The opinion of the court was delivered by: Kennedy
KENNEDY, A.C.J. -- The trustees of the Estate of James Campbell appeal the dismissal of their complaint against Young Duck Choe and Jin Hse Choe for unlawful detainer of a portion of the Estate's property after the Choes' lease expired. The trustees contend that the trial court erred in finding that the Choes substantially complied with the parties' Settlement Agreement and Lease Amendment, which required the Choes to make certain improvements with respect to the delicatessen they operated in the leased premises. Because the Choes' failure to market the delicatessen in accord with the terms of the Settlement Agreement was a material breach and not merely a minor and relatively unimportant deviation from the terms of the parties' contract, we reverse and remand for entry of judgment in favor of the Estate and for an award of attorney fees in favor of the Estate for the proceedings below and for this appeal, in such sums as the trial court shall find to be reasonable.

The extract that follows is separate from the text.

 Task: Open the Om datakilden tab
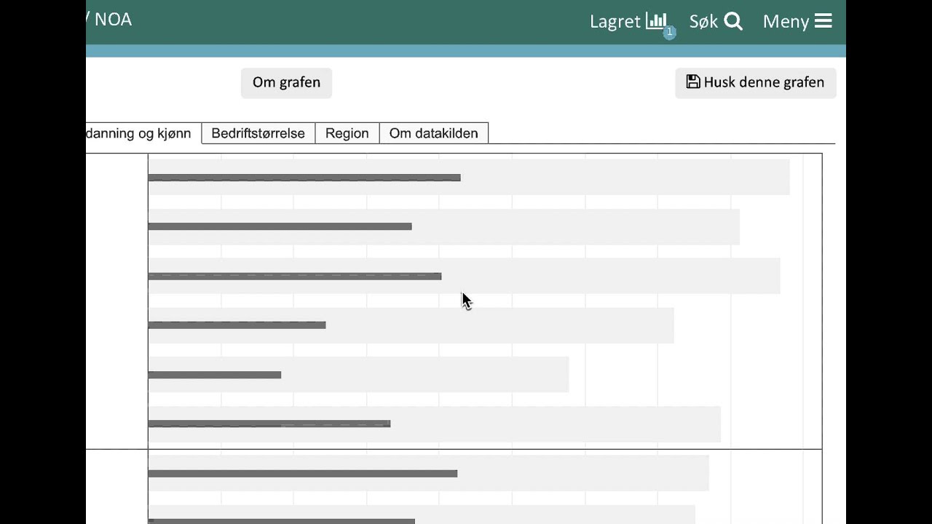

The Estate of James Campbell owns the Skyline Tower office building, located in Bellevue's central business district. The Skyline Tower competes with several other Bellevue high-rise buildings for tenants among major companies and law firms in the area. Skyline Tower received the National Building of the Year award in 1991 from the Building Owners and Managers Association for its outstanding operation.
In 1983, The Upper Crust, Inc., leased a portion of the lobby space in the Skyline Tower for use as a delicatessen. The ten-year lease provided options to renew for two successive five-year terms. In 1991, two years before The Upper Crust's ten-year lease would have ended, The Upper Crust, with the trustees' consent, assigned its lease to the Choes, who planned to open the Skyline Deli in its place. The Choes paid $289,000 for the assignment of the lease and renewal options. Under the Lease Assignment Agreement, the Choes agreed to operate a first-class delicatessen and to use their best efforts to operate the Skyline Deli with standards of quality at least equivalent to those employed by The Upper Crust.
The Choes opened the Skyline Deli in May of 1991. From that time forward, the trustees received complaints from other building tenants about the food, service, and cleanliness at the Skyline Deli. In an effort to improve the Deli's performance and appeal, the Estate, at its own expense, hired a restaurant consultant, Mr. Doug Bamford, to review the Deli's operations. The Estate offered to pay half the cost of the improvements recommended by Mr. Bamford. The Choes declined to implement any of the suggested improvements.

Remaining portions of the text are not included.